Problem statement:
Verbatim reproduction of the entries is required; images must be omitted.

Input records:
—————
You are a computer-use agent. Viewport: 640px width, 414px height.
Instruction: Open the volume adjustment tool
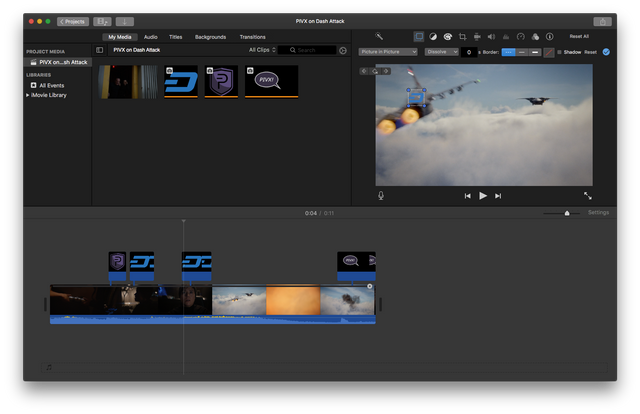pyautogui.click(x=491, y=36)
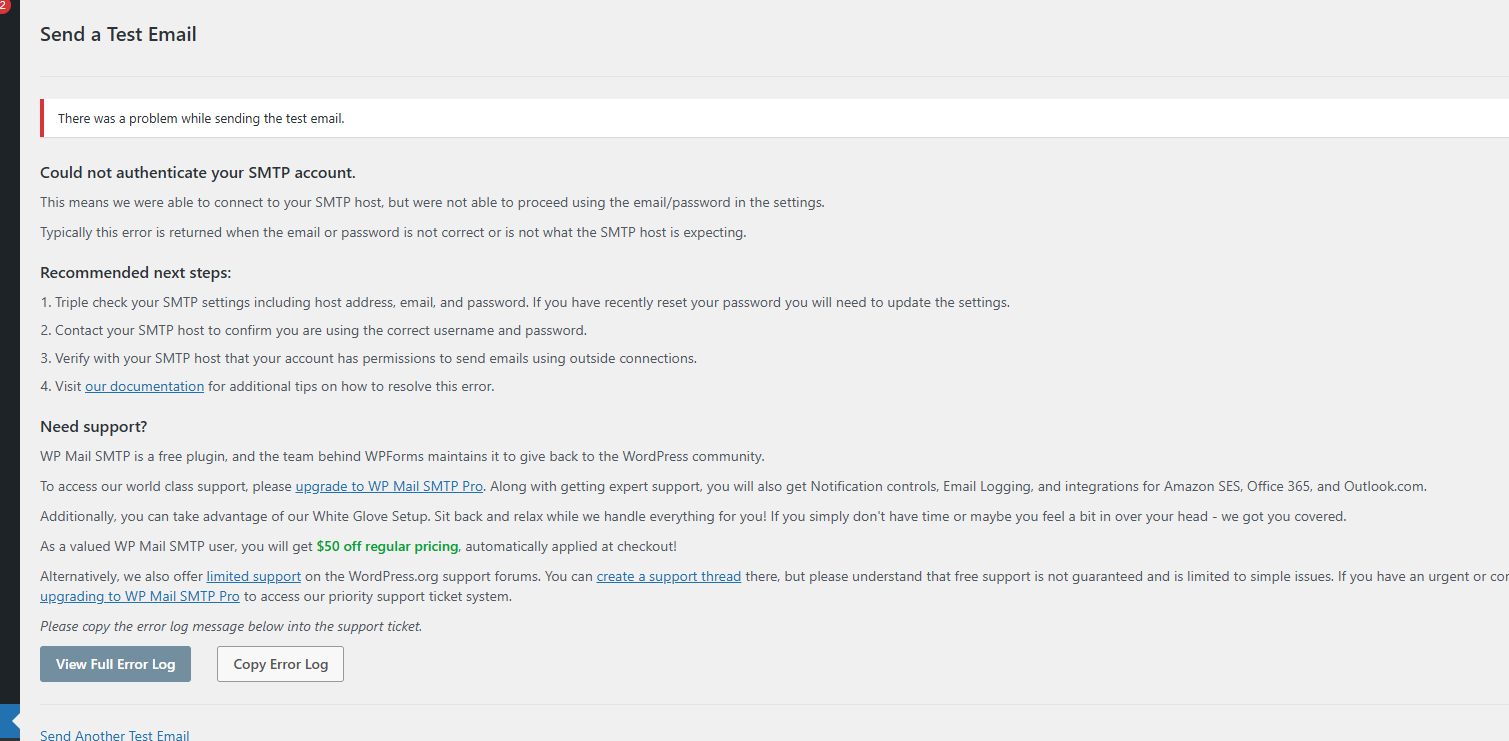This screenshot has height=741, width=1509.
Task: Click step 3 about verifying outside connection permissions
Action: (x=368, y=358)
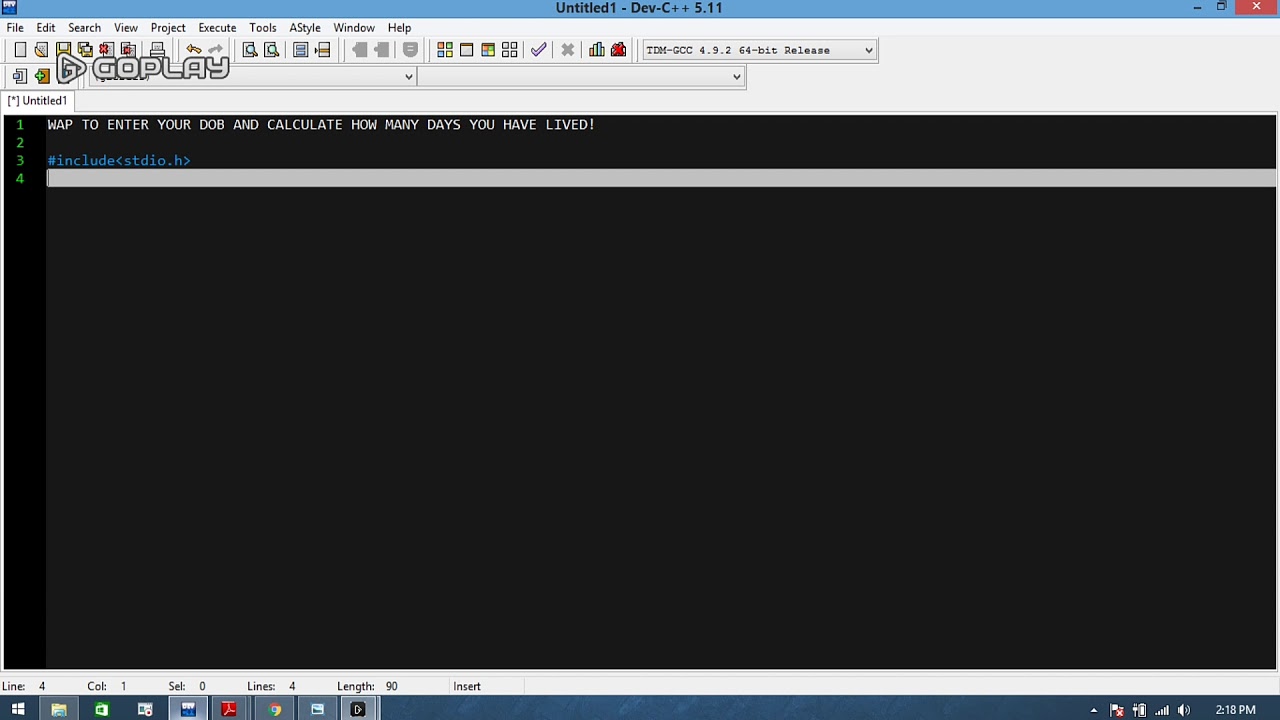1280x720 pixels.
Task: Click the Undo arrow icon
Action: 194,50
—————
Exercise response:
You are a computer-use agent. Viewport: 640px width, 414px height.
Instruction: Open the volume adjustment tool
pyautogui.click(x=491, y=36)
This screenshot has height=741, width=1509.
Task: Click step 3 about verifying outside connection permissions
Action: (x=368, y=358)
1280x720 pixels.
Task: Click the Undo arrow icon
Action: 194,50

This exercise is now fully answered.